La plaquette de six comprimés git sur la table du restaurant. L’opercule a été trituré, déchiré, chaque cavité de plastique transparent se découvre : vide. Le besoin d’avaler, à intervalle régulier, de petits morceaux de paracétamol, codéiné de préférence, se fait chaque jour plus intense ; devant mes yeux des lumières éblouissantes dansent et brouillent l’image de mon compagnon d’agapes. Plus son visage devient flou, plus il ressemble au futur locataire de Matignon.

Pour l’heure, il est seulement chargé de la rubrique Idées à L’Express et a promis de changer les miennes en relatant avec précision les derniers commérages et historiettes croustillantes sur le milieu littéraire. Mais à peine attablé, le voici qui m’écrase sous ses questions : “Alors, ce sera Xavier Bertrand ? Et pourquoi il ne nomme pas Cazeneuve ? Tu crois en Thierry Beaudet ? Donc ce sera qui à Matignon ?” Feindre l’assurance, avouer mon ignorance ?

Ou répéter, comme chaque jour depuis le 7 mai 2017, qu’Emmanuel Macron est un animal politique déconcertant, capable de prendre une décision un jour et de l’annoncer à l’intéressé (nommer Catherine Vautrin Première ministre), avant de se raviser le lendemain (nommer finalement Elisabeth Borne), habitué aussi à la lenteur décisionnelle et entretenant une relation franchement contrariée avec le réel ? Je réfléchis encore à la réponse la plus pertinente quand mon camarade à l’autre bout de la nappe relance, cachant mal un sursaut de dédain : “Tu suis Macron depuis 2017 et tu n’as aucune idée de ce qu’il va faire ?”

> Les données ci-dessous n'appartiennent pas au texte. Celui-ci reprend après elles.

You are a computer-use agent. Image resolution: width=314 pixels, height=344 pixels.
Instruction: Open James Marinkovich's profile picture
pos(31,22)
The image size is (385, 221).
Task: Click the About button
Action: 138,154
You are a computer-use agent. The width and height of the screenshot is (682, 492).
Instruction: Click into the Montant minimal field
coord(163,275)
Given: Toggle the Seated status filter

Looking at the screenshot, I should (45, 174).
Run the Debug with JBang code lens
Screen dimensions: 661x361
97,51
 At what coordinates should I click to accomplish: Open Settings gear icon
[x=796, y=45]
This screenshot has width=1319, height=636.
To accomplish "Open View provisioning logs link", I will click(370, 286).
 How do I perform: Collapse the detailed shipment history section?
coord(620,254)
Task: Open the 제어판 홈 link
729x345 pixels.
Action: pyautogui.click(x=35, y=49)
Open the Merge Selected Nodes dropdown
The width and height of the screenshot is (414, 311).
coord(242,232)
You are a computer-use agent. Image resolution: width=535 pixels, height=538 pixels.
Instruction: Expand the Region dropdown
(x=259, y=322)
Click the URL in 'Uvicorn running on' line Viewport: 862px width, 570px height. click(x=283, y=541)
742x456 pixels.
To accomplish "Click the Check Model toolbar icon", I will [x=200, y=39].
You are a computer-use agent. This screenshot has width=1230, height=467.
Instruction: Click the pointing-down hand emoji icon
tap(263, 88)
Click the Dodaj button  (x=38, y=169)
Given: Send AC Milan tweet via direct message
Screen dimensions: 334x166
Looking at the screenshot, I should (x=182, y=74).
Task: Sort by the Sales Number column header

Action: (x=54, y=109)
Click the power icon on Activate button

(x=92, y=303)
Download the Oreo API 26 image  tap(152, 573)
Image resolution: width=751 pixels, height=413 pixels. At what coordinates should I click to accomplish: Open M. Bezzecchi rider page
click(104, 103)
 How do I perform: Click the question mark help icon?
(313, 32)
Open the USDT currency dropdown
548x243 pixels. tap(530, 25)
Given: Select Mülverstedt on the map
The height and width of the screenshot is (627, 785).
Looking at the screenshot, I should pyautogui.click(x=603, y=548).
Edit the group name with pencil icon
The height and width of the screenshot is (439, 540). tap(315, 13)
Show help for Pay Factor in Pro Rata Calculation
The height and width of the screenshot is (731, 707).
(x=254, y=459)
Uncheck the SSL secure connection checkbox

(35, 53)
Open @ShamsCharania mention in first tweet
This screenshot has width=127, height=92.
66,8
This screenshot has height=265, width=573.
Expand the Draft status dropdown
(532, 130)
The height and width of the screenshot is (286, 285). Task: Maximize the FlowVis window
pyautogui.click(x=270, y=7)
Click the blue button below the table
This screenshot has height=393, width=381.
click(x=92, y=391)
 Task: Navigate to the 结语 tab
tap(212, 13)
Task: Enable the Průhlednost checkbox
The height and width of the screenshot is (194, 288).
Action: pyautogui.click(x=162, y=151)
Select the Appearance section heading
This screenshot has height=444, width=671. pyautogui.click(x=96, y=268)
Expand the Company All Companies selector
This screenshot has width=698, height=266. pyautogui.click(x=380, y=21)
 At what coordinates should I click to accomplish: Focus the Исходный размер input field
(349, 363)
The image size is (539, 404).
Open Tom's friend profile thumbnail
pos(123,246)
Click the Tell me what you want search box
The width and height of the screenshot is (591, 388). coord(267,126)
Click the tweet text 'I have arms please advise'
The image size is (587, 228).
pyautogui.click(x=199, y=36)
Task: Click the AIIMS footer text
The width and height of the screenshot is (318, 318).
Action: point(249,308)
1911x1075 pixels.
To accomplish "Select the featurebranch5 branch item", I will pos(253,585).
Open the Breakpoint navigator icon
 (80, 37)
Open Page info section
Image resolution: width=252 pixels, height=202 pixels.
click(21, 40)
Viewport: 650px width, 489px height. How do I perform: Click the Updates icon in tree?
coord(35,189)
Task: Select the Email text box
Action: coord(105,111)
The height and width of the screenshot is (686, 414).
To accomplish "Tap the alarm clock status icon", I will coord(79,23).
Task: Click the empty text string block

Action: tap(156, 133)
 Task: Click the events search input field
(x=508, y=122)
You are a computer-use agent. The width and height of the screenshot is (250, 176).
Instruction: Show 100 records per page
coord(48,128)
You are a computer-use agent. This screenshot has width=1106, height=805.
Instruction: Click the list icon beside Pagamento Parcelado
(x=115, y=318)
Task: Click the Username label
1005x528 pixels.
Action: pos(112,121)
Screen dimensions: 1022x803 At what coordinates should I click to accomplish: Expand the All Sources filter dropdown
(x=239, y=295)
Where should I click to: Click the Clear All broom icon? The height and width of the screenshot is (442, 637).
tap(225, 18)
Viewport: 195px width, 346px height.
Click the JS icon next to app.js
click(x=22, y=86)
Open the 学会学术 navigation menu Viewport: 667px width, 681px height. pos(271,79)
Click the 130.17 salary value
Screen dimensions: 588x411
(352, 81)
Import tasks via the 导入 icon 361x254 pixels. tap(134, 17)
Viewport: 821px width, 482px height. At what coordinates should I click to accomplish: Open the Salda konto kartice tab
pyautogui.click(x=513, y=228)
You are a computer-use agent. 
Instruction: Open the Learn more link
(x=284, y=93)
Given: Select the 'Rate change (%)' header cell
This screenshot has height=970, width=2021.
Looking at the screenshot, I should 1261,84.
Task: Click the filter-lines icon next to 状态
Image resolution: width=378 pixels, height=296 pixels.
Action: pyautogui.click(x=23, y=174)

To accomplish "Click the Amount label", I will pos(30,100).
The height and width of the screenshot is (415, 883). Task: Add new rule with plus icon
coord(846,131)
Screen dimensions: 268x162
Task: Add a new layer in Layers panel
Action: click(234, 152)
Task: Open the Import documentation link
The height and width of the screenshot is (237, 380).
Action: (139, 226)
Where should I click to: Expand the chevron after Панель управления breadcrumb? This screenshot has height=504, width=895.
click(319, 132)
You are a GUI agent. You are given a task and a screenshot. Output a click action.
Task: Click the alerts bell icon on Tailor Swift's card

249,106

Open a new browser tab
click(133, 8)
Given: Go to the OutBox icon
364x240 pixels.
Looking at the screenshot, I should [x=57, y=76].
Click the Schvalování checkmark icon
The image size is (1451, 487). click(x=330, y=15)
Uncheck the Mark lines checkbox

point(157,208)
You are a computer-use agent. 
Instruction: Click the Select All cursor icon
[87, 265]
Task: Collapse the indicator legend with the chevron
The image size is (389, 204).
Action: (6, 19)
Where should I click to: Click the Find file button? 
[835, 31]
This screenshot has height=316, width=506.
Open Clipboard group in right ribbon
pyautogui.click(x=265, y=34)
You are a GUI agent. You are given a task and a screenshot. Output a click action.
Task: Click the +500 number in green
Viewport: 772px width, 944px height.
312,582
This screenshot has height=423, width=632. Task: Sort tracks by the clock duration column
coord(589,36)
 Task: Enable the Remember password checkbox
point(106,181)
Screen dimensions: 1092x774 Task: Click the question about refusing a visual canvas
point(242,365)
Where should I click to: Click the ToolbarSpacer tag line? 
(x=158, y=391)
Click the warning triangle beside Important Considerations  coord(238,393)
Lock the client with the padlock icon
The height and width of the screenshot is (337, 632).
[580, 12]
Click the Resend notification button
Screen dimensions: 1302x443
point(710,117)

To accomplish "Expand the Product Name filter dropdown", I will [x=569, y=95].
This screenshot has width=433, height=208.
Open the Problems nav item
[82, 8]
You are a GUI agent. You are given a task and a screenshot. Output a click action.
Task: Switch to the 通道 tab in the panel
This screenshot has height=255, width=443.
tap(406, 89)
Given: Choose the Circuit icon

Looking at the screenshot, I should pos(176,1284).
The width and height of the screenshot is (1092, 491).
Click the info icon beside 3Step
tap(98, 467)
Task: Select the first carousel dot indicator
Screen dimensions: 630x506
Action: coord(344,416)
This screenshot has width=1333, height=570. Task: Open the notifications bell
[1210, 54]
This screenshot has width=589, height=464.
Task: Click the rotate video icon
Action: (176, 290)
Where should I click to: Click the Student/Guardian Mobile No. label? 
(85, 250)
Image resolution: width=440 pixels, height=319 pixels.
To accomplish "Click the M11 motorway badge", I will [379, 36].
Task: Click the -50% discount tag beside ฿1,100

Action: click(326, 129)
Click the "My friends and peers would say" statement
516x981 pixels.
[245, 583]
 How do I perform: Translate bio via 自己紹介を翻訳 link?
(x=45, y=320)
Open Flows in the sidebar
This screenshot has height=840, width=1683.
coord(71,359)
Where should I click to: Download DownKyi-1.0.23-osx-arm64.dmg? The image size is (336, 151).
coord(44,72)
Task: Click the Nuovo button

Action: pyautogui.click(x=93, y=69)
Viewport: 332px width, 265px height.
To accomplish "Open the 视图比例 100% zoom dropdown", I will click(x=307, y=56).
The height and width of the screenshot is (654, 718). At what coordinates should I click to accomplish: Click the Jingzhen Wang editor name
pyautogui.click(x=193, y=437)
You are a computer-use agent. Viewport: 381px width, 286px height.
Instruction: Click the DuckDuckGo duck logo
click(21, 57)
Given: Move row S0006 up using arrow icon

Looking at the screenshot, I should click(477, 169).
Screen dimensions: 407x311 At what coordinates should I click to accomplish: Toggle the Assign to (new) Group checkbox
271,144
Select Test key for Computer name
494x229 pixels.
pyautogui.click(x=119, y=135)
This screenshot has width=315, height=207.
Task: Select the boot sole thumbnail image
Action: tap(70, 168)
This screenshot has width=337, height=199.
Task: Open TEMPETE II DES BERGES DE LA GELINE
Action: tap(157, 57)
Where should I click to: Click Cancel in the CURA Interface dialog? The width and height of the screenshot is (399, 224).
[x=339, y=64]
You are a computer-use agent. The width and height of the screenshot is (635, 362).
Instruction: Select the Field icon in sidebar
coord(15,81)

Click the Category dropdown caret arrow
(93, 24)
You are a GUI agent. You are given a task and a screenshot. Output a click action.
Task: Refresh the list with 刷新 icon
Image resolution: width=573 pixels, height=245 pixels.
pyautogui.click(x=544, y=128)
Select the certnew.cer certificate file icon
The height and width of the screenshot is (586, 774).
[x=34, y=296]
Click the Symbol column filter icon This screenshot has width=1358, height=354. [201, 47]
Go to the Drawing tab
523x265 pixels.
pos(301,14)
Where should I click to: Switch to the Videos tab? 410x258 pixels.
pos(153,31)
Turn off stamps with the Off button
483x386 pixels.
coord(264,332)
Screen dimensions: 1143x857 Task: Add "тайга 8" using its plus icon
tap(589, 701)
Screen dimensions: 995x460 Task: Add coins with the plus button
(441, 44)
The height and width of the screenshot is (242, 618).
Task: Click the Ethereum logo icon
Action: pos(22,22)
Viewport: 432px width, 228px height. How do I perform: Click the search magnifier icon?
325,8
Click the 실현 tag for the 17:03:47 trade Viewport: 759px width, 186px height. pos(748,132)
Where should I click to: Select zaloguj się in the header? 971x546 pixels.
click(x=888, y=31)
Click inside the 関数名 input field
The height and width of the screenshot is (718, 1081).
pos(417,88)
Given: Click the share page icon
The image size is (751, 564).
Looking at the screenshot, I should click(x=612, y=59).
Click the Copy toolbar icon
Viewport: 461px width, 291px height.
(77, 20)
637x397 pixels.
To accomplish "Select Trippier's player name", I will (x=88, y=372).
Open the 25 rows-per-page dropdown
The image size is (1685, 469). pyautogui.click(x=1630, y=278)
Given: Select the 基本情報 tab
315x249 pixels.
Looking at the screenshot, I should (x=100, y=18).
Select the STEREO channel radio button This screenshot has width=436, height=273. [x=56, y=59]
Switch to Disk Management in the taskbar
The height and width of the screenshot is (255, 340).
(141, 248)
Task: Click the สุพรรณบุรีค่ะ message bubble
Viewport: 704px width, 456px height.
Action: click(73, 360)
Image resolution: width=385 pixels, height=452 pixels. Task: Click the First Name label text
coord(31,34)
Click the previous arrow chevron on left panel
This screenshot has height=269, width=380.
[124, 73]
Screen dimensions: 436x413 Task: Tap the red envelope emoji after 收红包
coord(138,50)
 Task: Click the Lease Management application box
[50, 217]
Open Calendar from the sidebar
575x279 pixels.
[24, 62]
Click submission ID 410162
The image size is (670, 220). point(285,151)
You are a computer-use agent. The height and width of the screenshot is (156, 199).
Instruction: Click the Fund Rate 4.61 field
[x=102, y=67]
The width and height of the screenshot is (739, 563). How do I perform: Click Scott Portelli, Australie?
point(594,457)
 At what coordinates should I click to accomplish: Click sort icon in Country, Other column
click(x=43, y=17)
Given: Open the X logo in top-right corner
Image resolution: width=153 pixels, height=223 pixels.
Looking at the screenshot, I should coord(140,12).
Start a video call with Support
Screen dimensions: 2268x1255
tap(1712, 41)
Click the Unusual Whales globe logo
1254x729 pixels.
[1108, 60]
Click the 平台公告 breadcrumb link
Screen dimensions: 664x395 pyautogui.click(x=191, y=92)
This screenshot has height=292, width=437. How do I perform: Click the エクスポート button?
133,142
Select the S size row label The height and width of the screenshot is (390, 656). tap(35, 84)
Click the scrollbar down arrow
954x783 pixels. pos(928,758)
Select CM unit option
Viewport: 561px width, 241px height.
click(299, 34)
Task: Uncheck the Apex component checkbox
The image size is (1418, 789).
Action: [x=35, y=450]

Ce sera deux Doliprane, tout compte fait. Un peu de surdosage ne peut nuire en ces temps troublés. “Passez plutôt à la MDMA”, suggère un ancien conseiller du président auquel je confie par SMS la lassitude qui m’étreint depuis la démission du gouvernement Attal. Nous ne sommes pourtant que le mardi 3 septembre, et il n’est que 13 heures. Mais sept années à observer de près Emmanuel Macron, à décortiquer ses idées parfois tortueuses, ses stratégies alambiquées, ses vérités successives, provoquent ces derniers jours une épidémie de maux divers allant de l’alanguissement à la franche dépression. Le journalisme politique, en France, ne tue pas mais il fait des dégâts. Les errements présidentiels depuis la dissolution ont transformé cette profession à laquelle j’appartiens en Désert des Tartares. Certains ont embrassé le métier ; “Non, une vocation !” rectifiaient-ils, des étoiles saint-simoniennes plein les yeux. D’autres se rêvaient Jean Cau, piquant dans ses Croquis de mémoire des personnalités politiques hors norme. Nous avions tous lu, frétillants, les biographies de Zweig en fantasmant de mêler aussi bien que lui Histoire et sens du romanesque ; nous avions tous relu Balzac avant de nous lancer dans l’écriture intimidante de notre premier papier… Paf, nous voilà percutés par le macronisme et ses errements. Errements politiques qui ne tardent pas à se muer en errements personnels… Pourquoi ne suis-je pas capable de trouver le nom du Premier ministre ? Qu’ai-je compris au macronisme ? Pourquoi suis-je journaliste politique ? Vertige : pourquoi suis-je sur Terre ? Alors que ces interrogations profondes et troublantes m’assaillent, une consœur, plus prosaïque, m’écrit : “Je trouve cette séquence terriblement ennuyeuse.”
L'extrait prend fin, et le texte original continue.